Thus dreams of a different tomorrow cannot be naive. Degrowth visions of a post-platform, post-capitalist world fail to offer the standard of living so many across the world are accustomed to. Frictionless life, with its year round avocados, same day delivery, and dopamine on-demand, is an offer too enticing to pass up. Barring some catastrophic event, the era of mass self-sufficiency, little-to-no international travel, and decentralized energy is bound to the past.
Yet friction, in the form of distance, scarcity, time, and cost, shapes our values. Removing obstacles that hinder our ability to possess that which we desire ultimately reshapes the value that we once prescribed those same desires. Scarcity, for instance, precludes unhindered access and forces competition for finite resources. As digital marketplaces and artificial intelligence continue to increase the supply of content and information while simultaneously reducing barriers to entry, the value of any given digital resource is reduced. Moreover, information availability transcends digital bounds and affects the scarcity of in person experiences. Perhaps nowhere is this more evident than in travel, where publicized knowledge of “hidden gem” locations transforms those locations into the most popular destinations, reducing their appeal by increasing supply of visitors.
The course of a river is latent in a terrain before the first rain ever falls. We too will seek the path of least resistance.

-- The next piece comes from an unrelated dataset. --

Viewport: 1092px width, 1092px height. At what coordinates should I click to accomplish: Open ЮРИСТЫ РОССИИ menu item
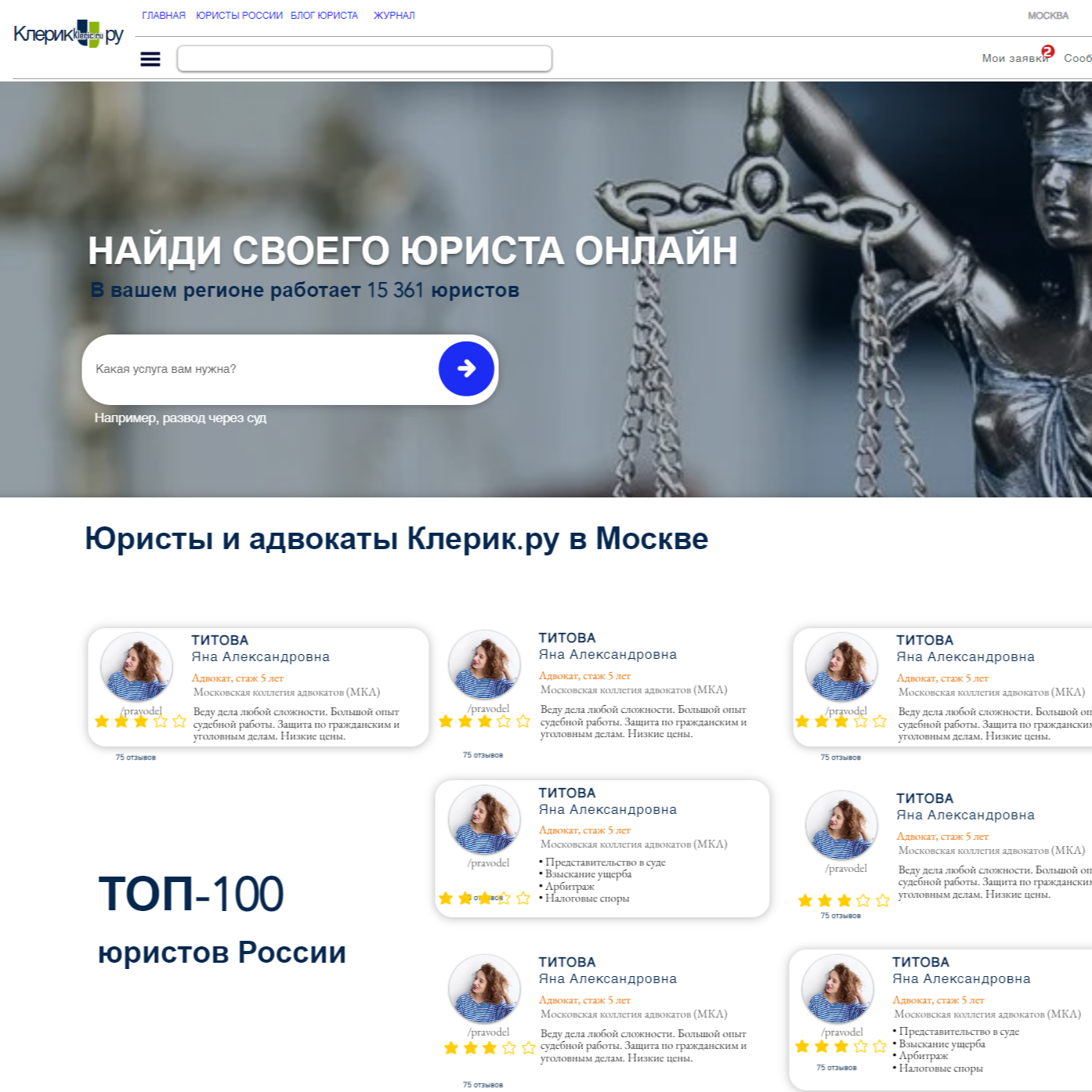239,16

Instead of attempting to turn the river around, we can shape its flow and direction. Instead of changing human behavior, we can shape where our paths wish to go.
Tomorrow
“If humanity is not resigned to becoming the sterile consumer of values that it managed to create in the past, capable only of giving birth to bastard works, to gross and puerile inventions, then it must learn again that all true creation implies a certain deafness to the appeal of other values, even going so far as to reject them if not denying them altogether. For one cannot fully enjoy the other, identify with him, and yet at the same time remain different. When integral communication with the other is achieved completely, it sooner or later spells doom for both his and my creativity. The great creative eras were those in which communication had become adequate for mutual stimulation by remote partners, yet not so frequent or so rapid as to endanger the indispensable obstacles between individuals and groups or to reduce them to the point where overly facile exchanges might equalize and nullify their diversity.”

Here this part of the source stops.